Clinical presentation

Target BP

Recommended drugs

Accelerated (malignant) hypertension

MAP reduced by 20%-25%

– First choice: Labetalol or nicardipinea

– Second choice: Nitroprusside or urapidila

Hypertensive encephalopathy

MAP reduced by 20%-25%

– First choice: Labetalol or nicardipinea

– Second choice: Nitroprusside

Acute coronary event

SBP <140 mm Hg

 

– First choice: Nitroglycerine or labetalol

– Second choice: Urapidila

Acute cardiogenic pulmonary edema

SBP <140 mm Hg

– First choice: Nitroglycerine or nitroprusside (with loop diuretic)

– Second choice: Urapidila (with loop diuretic)

Acute aortic dissection

SBP <120, HR <60 beats/min

– First choice: Beta-blocker (esmolol, propranolol); add nitroglycerine, nitroprusside, or nicardipinea if needed

– Second choice: Labetalol or metoprolol

Eclampsia and severe preeclampsia/HELLP

SBP <160 mm Hg, DBP <105 mm Hg

– Magnesium sulfate plus one or more of labetalol, nicardipine,a or oral nifedipine

– Consider immediate delivery

Notes:

1) Treatment in the ICU or an equivalent setting is mandatory.

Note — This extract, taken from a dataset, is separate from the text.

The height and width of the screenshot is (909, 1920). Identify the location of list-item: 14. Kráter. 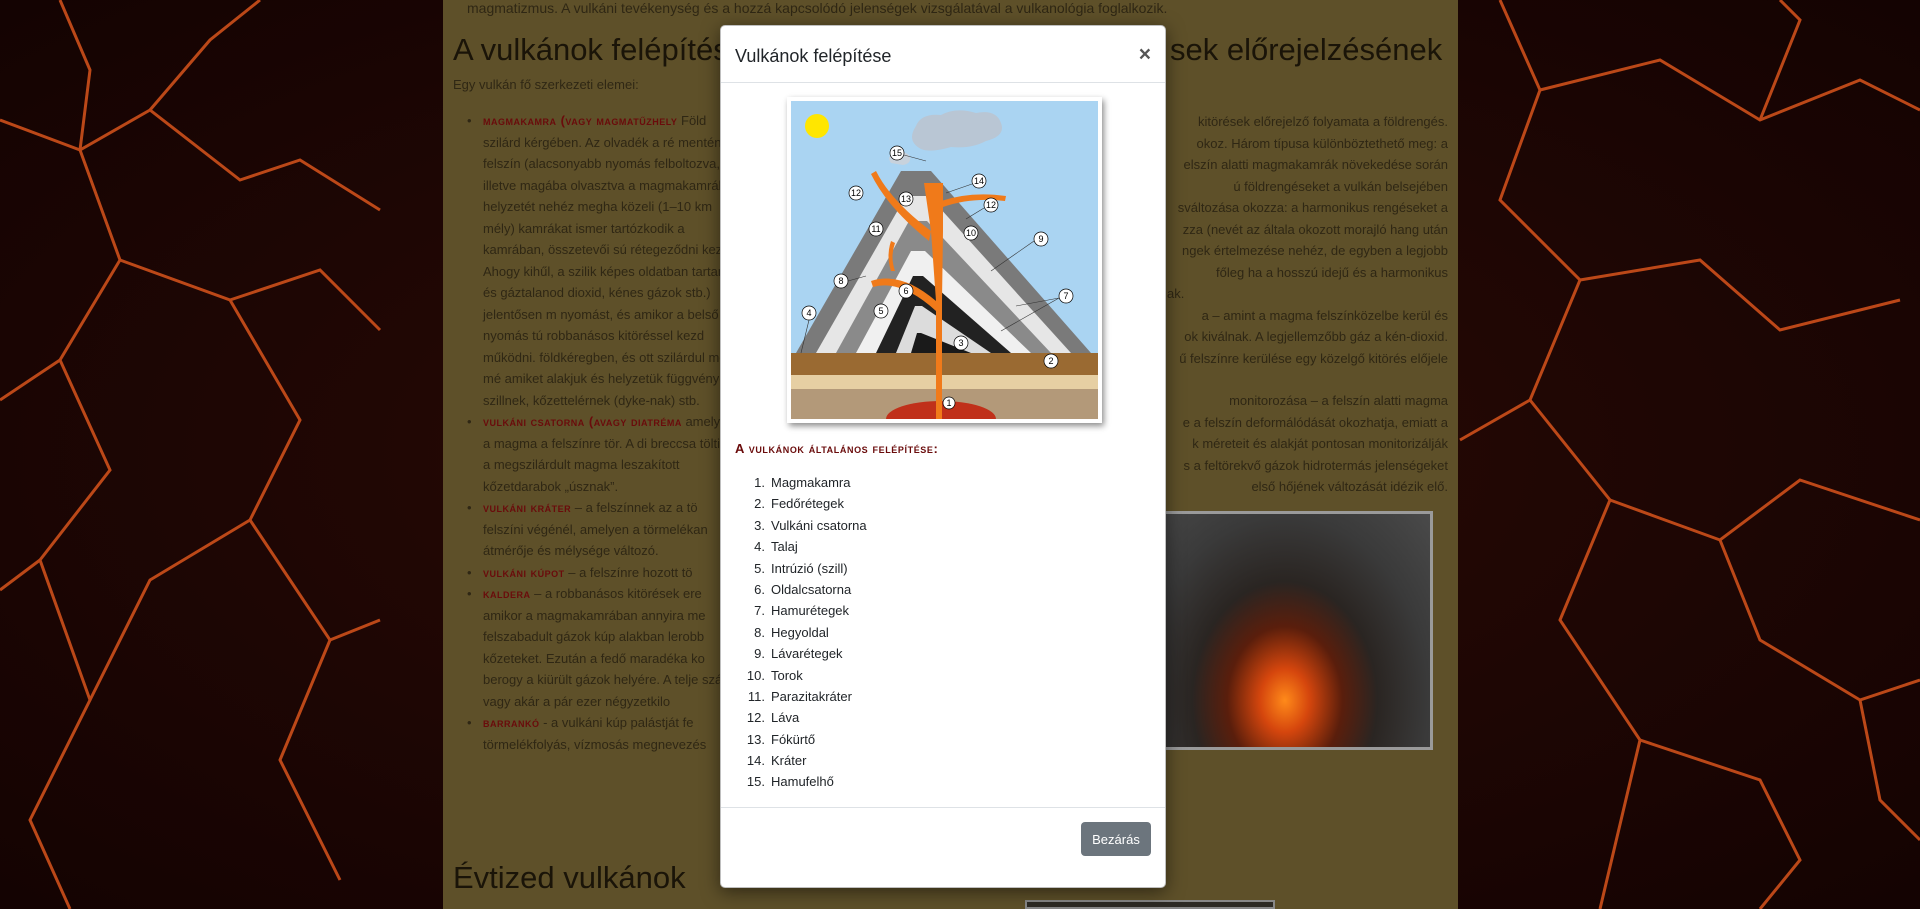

2) Drugs are usually delivered IV.

3) BP reduction should occur immediately (or within several hours in case of accelerated/malignant hypertension).

a Not available in Canada.

Adapted from Eur Heart J. 2018;39(33):3021-3104.

BP, blood pressure; DBP, diastolic blood pressure; HELLP, hemolysis, elevated liver enzymes, and low platelets; ICU, intensive care unit; IV, intravenous; MAP, mean arterial pressure; SBP, systolic blood pressure.